*WHAT YOU ARE ASKED TO DO*
Copy the material word for word, from its very first line through the line that contains "x-axis-label: Forecast Time", with both of those lines included.

Stored data:
= Beginning of Section =
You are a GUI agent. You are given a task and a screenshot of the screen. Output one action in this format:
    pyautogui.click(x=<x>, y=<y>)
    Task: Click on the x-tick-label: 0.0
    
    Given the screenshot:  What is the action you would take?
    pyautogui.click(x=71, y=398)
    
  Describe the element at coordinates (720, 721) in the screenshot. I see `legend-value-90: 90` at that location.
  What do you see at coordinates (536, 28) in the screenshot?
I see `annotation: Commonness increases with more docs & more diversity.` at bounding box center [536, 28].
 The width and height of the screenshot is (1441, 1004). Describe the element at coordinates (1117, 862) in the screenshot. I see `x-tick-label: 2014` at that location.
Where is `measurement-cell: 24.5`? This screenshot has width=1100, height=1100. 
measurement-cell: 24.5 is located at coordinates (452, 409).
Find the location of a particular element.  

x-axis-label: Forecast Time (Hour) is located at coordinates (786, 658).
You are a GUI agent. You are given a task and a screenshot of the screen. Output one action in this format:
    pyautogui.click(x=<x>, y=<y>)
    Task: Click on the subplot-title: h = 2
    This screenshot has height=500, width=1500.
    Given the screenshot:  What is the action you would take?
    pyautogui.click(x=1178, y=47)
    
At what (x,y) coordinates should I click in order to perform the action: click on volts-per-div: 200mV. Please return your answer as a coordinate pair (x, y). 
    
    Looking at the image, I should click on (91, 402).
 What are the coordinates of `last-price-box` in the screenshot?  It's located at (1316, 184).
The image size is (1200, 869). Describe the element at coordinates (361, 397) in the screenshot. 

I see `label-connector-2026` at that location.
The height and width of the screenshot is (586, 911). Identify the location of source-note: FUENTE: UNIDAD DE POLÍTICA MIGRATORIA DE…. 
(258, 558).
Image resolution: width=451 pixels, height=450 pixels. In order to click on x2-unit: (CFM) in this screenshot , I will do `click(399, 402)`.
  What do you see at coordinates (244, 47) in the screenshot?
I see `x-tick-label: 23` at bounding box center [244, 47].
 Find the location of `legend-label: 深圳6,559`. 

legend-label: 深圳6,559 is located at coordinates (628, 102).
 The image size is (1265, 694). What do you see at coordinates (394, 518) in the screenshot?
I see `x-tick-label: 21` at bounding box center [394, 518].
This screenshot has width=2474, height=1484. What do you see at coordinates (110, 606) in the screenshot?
= End of Section =
*PROBLEM SOLUTION*
You are a GUI agent. You are given a task and a screenshot of the screen. Output one action in this format:
    pyautogui.click(x=<x>, y=<y>)
    Task: Click on the x-tick-label: 0.0
    
    Given the screenshot:  What is the action you would take?
    pyautogui.click(x=71, y=398)
    
  Describe the element at coordinates (720, 721) in the screenshot. I see `legend-value-90: 90` at that location.
  What do you see at coordinates (536, 28) in the screenshot?
I see `annotation: Commonness increases with more docs & more diversity.` at bounding box center [536, 28].
 The width and height of the screenshot is (1441, 1004). Describe the element at coordinates (1117, 862) in the screenshot. I see `x-tick-label: 2014` at that location.
Where is `measurement-cell: 24.5`? This screenshot has width=1100, height=1100. 
measurement-cell: 24.5 is located at coordinates (452, 409).
Find the location of a particular element.  

x-axis-label: Forecast Time (Hour) is located at coordinates (786, 658).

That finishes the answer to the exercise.